Computes an approximate node saturation for each component in the edgelist using SQL queries on a DuckDB connection. Node saturation measures how many unique nodes (UMIs) have been observed relative to the total number of reads.

Usage

approximate_node_saturation(
  db,
  components = NULL,
  table_name = NULL,
  node_reads_multiplier = 2
)

Arguments

db

A PixelDB object with an active DuckDB connection.

components

Optional character vector of component names to filter the edgelist. If NULL (default), all components are included.

table_name

Optional name for the computed remote table. If provided, the result is materialized as a table in the DuckDB connection.

node_reads_multiplier

Numeric; multiplier for the read count when calculating node saturation. Default is 2, reflecting that each edge contributes to two nodes.

Value

A lazy tbl (DuckDB query) with columns:

component

The component (cell) identifier.

nodes

The number of unique nodes.

read_count

The total read count for the component.

node_saturation

The node saturation value (0 to 1).

Details

Node saturation is calculated as: $$S_{node} = 1 - \frac{N}{R}$$ where \(N\) is the number of unique nodes and \(R\) is the total read count (counted twice per edge, once for each endpoint).

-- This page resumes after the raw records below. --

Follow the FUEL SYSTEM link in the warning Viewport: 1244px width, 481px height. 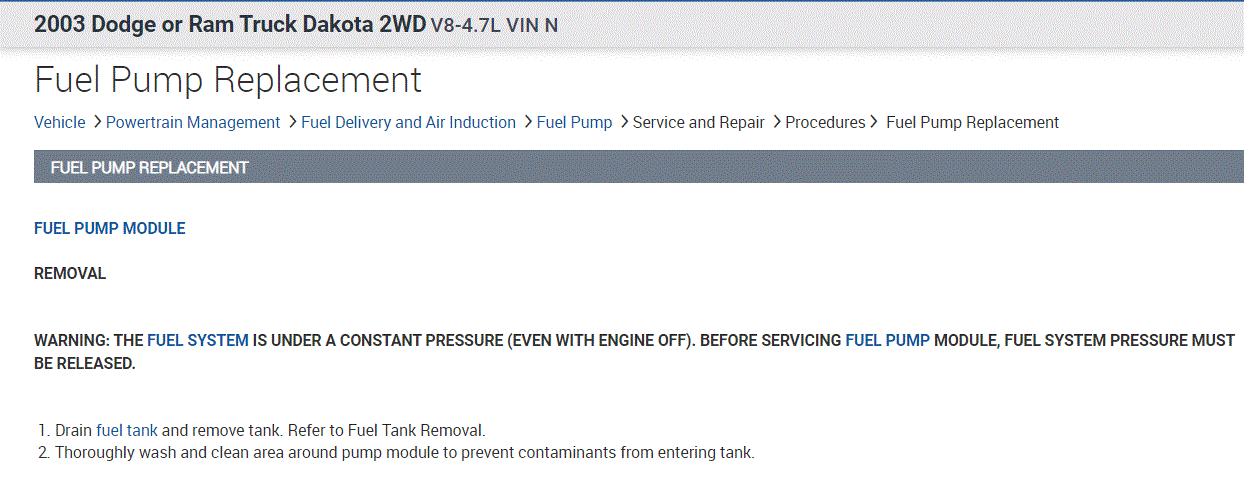coord(198,340)
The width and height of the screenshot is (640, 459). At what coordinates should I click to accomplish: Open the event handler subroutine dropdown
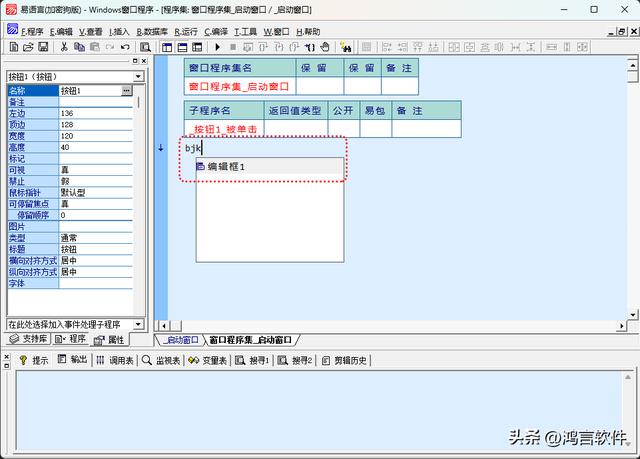pos(139,325)
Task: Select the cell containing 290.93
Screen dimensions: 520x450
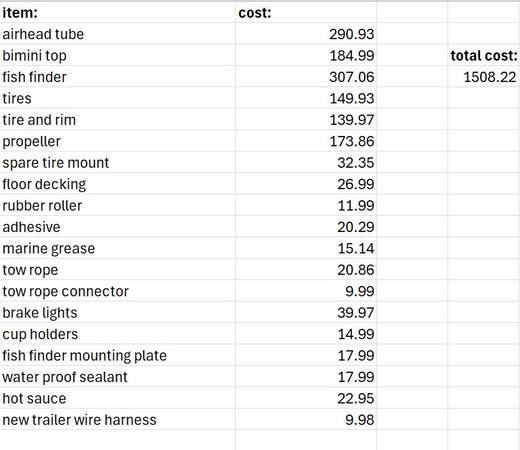Action: (306, 34)
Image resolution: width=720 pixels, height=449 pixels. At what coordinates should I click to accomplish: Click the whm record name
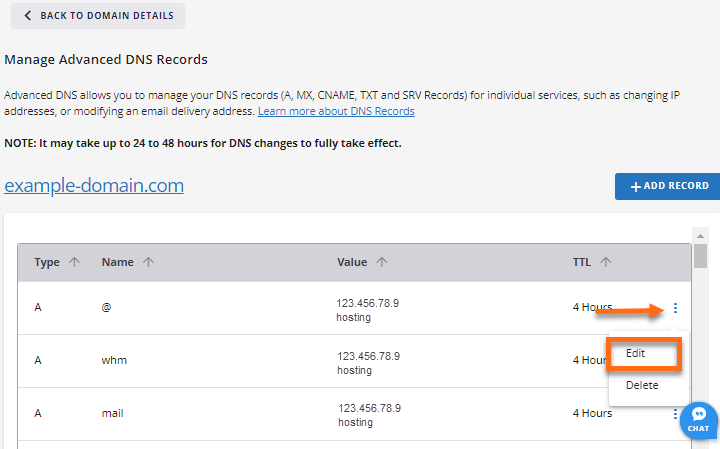pos(114,360)
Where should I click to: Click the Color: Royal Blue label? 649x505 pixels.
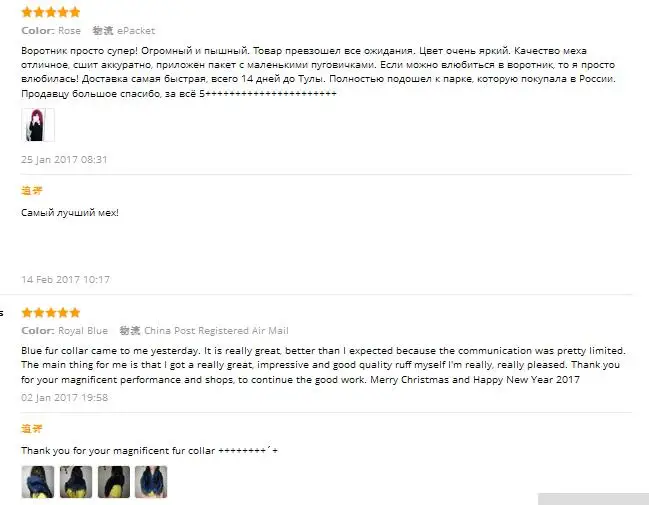[65, 331]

This function creates a temporary view called nodes in the DuckDB connection that aggregates node statistics (read count and degree) from the edgelist.

Higher saturation values indicate that additional sequencing reads are unlikely to reveal new nodes, suggesting the sample has been sequenced to near-saturation.

See also

approximate_edge_saturation for edge-based saturation. approximate_saturation_curve for computing saturation at multiple downsampling fractions.